| PROMPT |
Transcribe only the stretch of lines that opens with the line containing "Where should I" and closes with the last line of the listing, skipping pictures.

| PROVIDED INFORMATION |
== == ==

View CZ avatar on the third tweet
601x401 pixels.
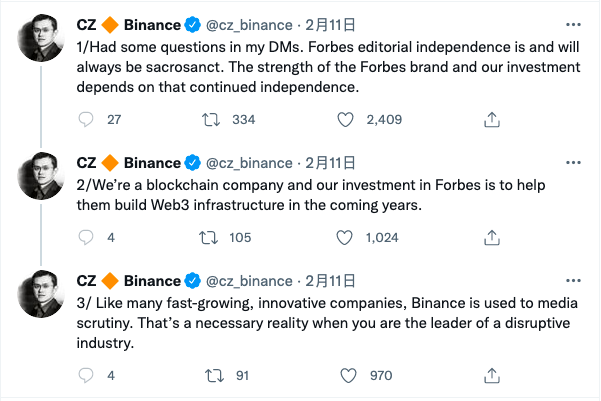tap(41, 294)
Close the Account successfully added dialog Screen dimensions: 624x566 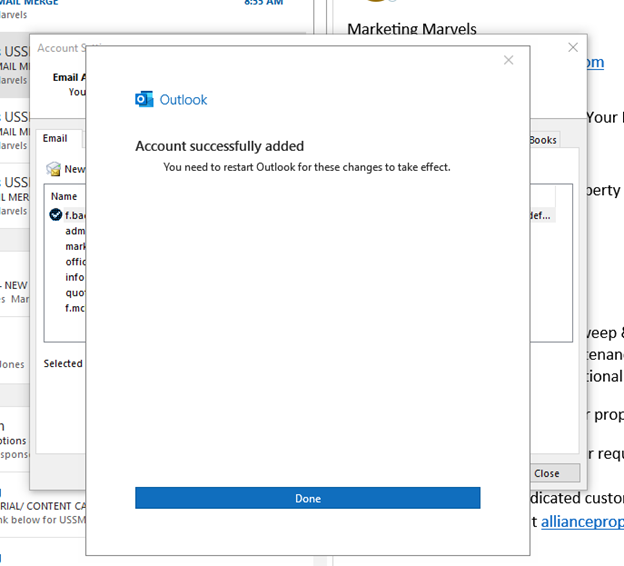coord(508,60)
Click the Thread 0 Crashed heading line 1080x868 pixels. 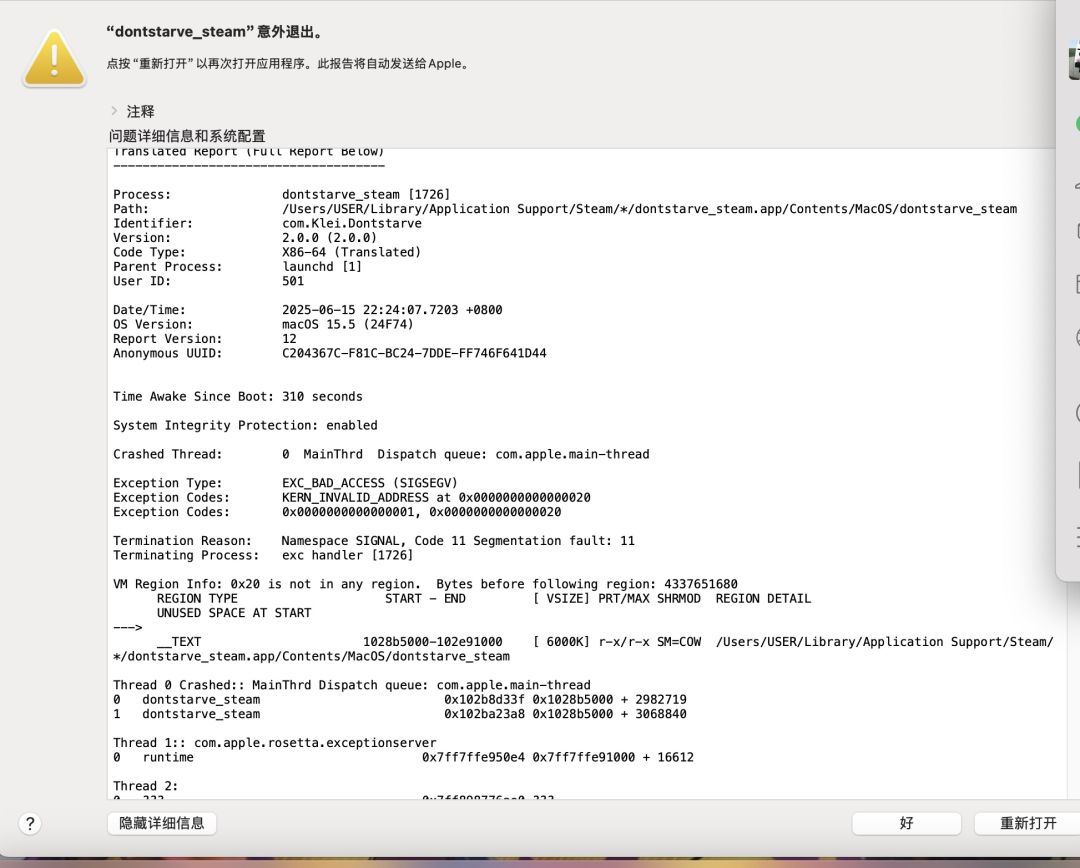click(x=352, y=685)
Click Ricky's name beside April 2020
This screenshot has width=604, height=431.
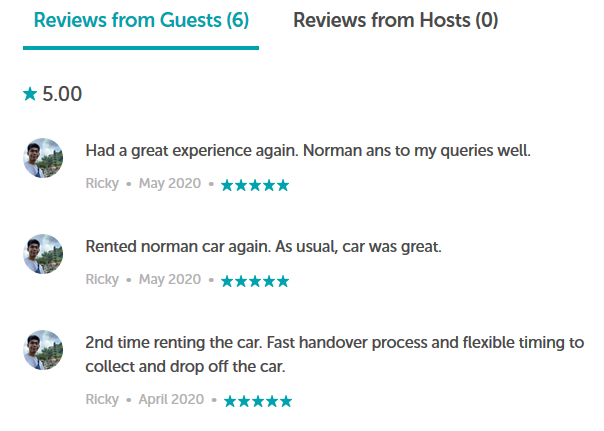click(102, 399)
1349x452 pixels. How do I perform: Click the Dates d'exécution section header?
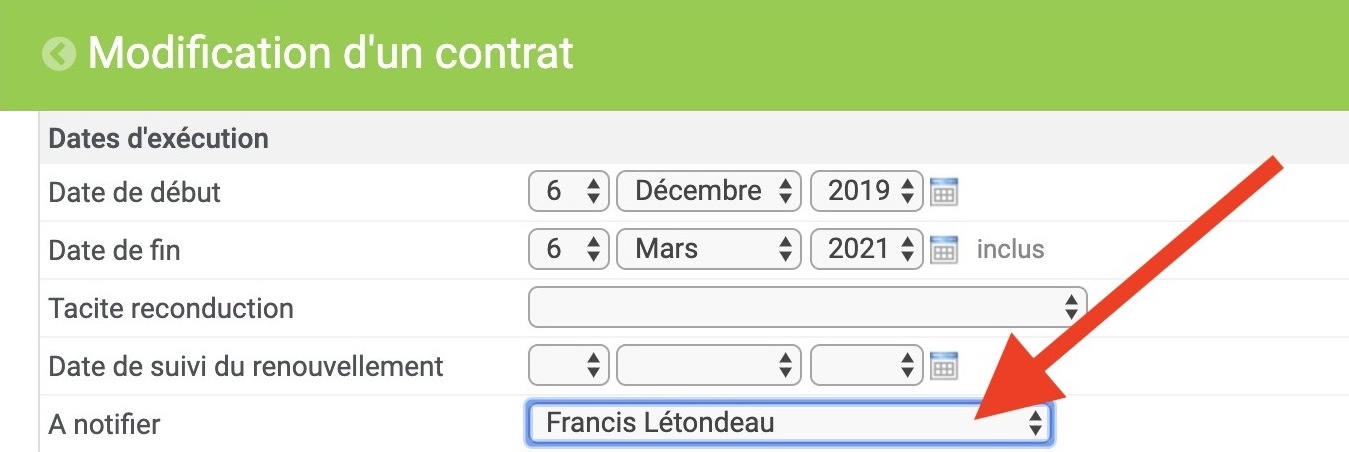(x=158, y=138)
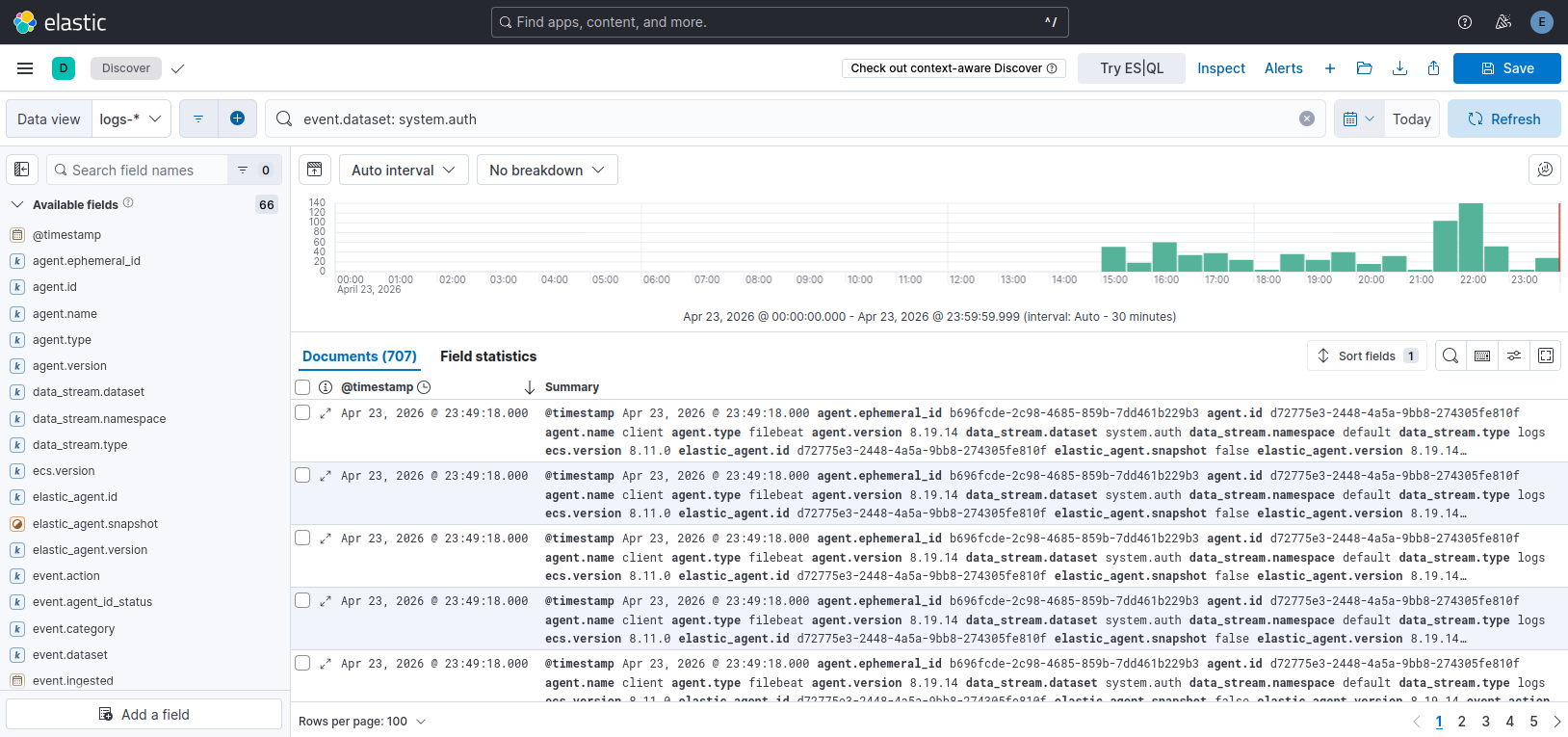Hide the histogram chart icon
The image size is (1568, 737).
(314, 170)
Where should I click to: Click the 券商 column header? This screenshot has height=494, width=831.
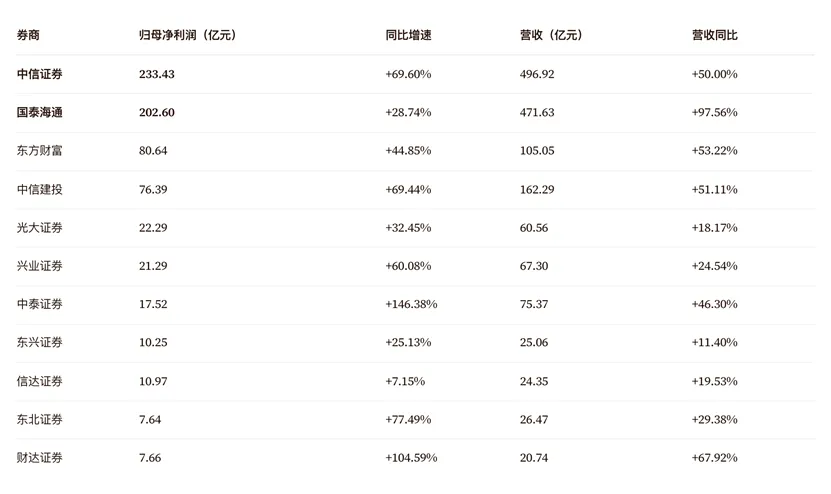tap(28, 35)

== == ==

| THE COMPLETED TASK |
Where should I click to: Click the 券商 column header? This screenshot has height=494, width=831.
tap(28, 35)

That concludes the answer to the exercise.